Remember Me: Collages of Memories in a Series by Oksana Parafeniuk
Lives in Kyiv. Participated in several exhibitions in Ukraine. Studies for her Master’s majoring in French language and culture at Middlebury College.
— I open the big wooden box of old family photographs and carefully pick ones taken more than twenty years ago in the town of Korostyshiv, one hundred kilometers west from Kyiv, Ukraine. For me it is a place of very intimate family and memory attachment. My mother was born there. It has always been a place where our family members would gather, sit around the table and tell stories from our family history. Korostyshiv is where my roots are, where I spent a lot of time thinking about memory and connection to the place, and the importance of handing down family reminiscences and significant events from generation to generation.
Since the beginning of the war in eastern Ukraine, there are over one million internally displaced persons. One day, I read online that a group of displaced people settled in an old summer camp in Korostyshiv, only ten minutes’ walk from our house and a camp that I have known since my sister and I were little. Imagining these families in an environment that I know well, yet which is entirely new for them, made me think about the detachment from one’s own memory, your place, about the loss of everything full of meaning, and about the difficulties of settling in a new place and not being able to return to your home.
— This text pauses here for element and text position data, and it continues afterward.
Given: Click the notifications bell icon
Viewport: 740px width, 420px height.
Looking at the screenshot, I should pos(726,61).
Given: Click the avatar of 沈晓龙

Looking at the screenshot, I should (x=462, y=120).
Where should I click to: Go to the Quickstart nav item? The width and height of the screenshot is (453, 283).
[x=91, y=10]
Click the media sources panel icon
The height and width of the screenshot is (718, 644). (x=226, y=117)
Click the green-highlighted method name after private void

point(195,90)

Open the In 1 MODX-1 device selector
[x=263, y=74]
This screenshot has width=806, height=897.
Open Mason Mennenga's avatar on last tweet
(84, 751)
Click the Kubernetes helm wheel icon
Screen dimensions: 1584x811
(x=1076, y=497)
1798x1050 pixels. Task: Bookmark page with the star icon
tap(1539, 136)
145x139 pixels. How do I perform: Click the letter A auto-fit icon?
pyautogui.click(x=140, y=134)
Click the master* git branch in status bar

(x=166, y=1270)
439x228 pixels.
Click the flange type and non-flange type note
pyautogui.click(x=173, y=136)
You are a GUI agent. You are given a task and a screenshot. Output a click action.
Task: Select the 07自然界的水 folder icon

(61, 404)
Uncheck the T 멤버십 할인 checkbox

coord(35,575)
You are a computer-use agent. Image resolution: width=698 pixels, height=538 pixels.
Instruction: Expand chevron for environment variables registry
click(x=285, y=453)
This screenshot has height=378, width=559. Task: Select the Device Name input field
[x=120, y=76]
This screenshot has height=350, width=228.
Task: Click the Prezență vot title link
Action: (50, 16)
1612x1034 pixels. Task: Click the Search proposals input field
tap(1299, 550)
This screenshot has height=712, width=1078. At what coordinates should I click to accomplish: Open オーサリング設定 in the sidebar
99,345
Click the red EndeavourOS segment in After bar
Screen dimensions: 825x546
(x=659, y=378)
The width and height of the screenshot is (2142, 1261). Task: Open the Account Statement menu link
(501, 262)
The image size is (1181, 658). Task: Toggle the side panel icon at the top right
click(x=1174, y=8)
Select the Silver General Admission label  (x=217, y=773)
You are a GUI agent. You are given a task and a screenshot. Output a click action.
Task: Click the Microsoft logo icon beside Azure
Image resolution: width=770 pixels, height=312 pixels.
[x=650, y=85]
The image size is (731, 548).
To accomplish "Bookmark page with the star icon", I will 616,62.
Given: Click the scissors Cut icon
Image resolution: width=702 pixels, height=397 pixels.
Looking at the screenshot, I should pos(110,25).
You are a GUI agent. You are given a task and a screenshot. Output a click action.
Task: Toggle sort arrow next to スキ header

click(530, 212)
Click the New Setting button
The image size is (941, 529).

I found a family from a little town in the Luhansk region, who fled the war in the summer of 2014 and now live in this camp in Korostyshiv. I immediately felt a strong connection with two sisters Liliia and Iuliia, and Iuliia’s daughters Ania, 10, and Nastia, 8. I also grew up with my younger sister. They shared memories of how they spent time with their grandparents in the country house, and they also talked about their own big wooden box with old photographs, some of which they could only bring to Korostyshiv recently.
I wanted to spend time with this family, sharing our memories and stories, in order to help them develop connections to Korostyshiv, seeding a foreign environment with personal tales, and to hear more about their own lost history. At a time when there are so many displaced people in Ukraine, this project is a way to explore the meaning of place as it pertains to memory, and how the loss of access to a place affects one’s memories. It is also a way to look at how layers of history and identity shape our lives and our interaction with a new environment.
I photographed the family on a summer day, their poses mirroring the old black & white photos taken by my parents, in the very same places in Korostyshiv. It is a collaborative attempt to create a modern family album, combining our memories from different times. The collages are done in a rather childish manner, as childhood memories are often the strongest. In the end, it became a personal exploration of my roots and a meditation on the possible detachment from everything that is my foundation in life.